Em conversa com Lula, líder chinês defendeu a soberania brasileira e tratou da ampliação da cooperação em tecnologia, comércio e diplomacia
O presidente da China, Xi Jinping, manifestou apoio ao Brasil na defesa de sua soberania e na rejeição a interferências externas durante uma conversa telefônica com o presidente Luiz Inácio Lula da Silva, na noite de domingo (26).
Segundo a agência estatal chinesa Xinhua, Xi afirmou que Pequim se opõe a tentativas de influência estrangeira sobre assuntos internos brasileiros. A declaração ocorre em meio às críticas do governo Lula às ações e às tarifas anunciadas pelo governo de Donald Trump contra o Brasil.
Em nota, o Palácio do Planalto informou que os dois líderes também discutiram formas de ampliar a parceria entre os países e acelerar as negociações para um acordo comercial entre a China e o Mercosul.
Durante a ligação, Lula destacou que o Brasil pretende continuar diversificando seus mercados e parceiros comerciais. Os presidentes concordaram em aprofundar a cooperação em setores considerados estratégicos, como inteligência artificial, satélites, beneficiamento de minerais críticos e comércio de fertilizantes.
Xi ressaltou a importância do Brasil no cenário internacional e defendeu uma atuação conjunta dos dois países na reforma da governança global. Para o líder chinês, Brasil e China, como integrantes relevantes do Sul Global, devem ampliar a coordenação em fóruns multilaterais e na defesa de maior equilíbrio nas relações internacionais.
A conversa também abordou a integração entre os projetos nacionais de desenvolvimento. Brasil e China vêm buscando aproximar investimentos e políticas industriais em áreas de infraestrutura, tecnologia e transição energética.
No campo internacional, Lula e Xi demonstraram preocupação com a multiplicação de conflitos e seus efeitos sobre a segurança alimentar, energética e econômica.

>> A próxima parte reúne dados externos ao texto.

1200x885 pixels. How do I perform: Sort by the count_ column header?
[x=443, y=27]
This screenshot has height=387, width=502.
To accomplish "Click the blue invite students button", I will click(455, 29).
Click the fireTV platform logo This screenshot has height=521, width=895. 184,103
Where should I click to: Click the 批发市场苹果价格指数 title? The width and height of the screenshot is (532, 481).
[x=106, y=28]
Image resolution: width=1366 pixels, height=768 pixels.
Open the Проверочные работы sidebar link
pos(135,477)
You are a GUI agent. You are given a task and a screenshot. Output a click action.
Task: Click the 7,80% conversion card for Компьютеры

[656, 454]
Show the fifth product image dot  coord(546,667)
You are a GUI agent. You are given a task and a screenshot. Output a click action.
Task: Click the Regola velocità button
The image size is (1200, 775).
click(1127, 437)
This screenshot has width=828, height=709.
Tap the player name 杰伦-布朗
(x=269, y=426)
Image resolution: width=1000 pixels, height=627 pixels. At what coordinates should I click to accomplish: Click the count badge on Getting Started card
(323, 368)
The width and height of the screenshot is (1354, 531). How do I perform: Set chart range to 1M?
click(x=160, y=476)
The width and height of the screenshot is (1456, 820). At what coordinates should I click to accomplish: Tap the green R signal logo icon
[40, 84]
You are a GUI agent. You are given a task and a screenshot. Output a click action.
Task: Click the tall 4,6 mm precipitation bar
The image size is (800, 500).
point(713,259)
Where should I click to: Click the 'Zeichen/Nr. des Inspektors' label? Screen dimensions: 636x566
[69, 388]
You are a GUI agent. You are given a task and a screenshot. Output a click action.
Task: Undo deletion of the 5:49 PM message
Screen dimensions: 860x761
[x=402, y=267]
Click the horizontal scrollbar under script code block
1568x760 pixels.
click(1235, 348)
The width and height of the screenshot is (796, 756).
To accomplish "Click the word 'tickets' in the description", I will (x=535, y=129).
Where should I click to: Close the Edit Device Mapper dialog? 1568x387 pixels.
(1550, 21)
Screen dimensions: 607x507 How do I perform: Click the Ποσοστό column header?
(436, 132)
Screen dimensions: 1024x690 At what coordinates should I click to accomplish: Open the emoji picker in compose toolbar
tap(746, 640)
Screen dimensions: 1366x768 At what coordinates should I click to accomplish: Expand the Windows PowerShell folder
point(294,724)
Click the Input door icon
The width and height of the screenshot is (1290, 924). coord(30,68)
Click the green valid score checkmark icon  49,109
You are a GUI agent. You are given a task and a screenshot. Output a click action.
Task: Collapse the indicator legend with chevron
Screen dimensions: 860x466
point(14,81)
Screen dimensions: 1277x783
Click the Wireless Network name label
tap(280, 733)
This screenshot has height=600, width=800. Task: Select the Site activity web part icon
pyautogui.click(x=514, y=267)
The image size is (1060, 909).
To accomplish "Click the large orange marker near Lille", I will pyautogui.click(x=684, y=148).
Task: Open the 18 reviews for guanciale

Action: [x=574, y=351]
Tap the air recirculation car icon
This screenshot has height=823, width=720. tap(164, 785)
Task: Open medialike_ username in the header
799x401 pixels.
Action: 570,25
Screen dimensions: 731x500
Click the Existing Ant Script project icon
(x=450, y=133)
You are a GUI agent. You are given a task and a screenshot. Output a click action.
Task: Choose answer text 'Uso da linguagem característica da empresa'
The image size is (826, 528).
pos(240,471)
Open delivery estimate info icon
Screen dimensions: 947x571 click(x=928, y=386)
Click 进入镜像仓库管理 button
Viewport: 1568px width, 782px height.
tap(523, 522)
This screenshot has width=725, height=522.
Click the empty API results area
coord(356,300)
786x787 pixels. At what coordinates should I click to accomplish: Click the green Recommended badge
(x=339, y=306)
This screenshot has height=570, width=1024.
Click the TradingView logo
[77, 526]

Os dois citaram os impactos das restrições à navegação nos estreitos de Ormuz e Bab el-Mandeb e a continuidade da crise humanitária em Gaza.
Os presidentes também defenderam o fortalecimento do Grupo de Amigos da Paz, iniciativa lançada por Brasil e China em 2024 para estimular uma solução negociada para a guerra na Ucrânia.
Ao final da conversa, Lula e Xi reafirmaram o compromisso com o multilateralismo e concordaram em manter uma coordenação próxima em espaços como a Organização das Nações Unidas e os Brics.
O telefonema ocorre em um momento de maior tensão entre Brasília e Washington. Em artigo publicado no The Washington Post, Lula classificou as novas tarifas norte-americanas como um “erro estratégico” e afirmou que o Brasil buscará alternativas para ampliar suas relações econômicas e comerciais.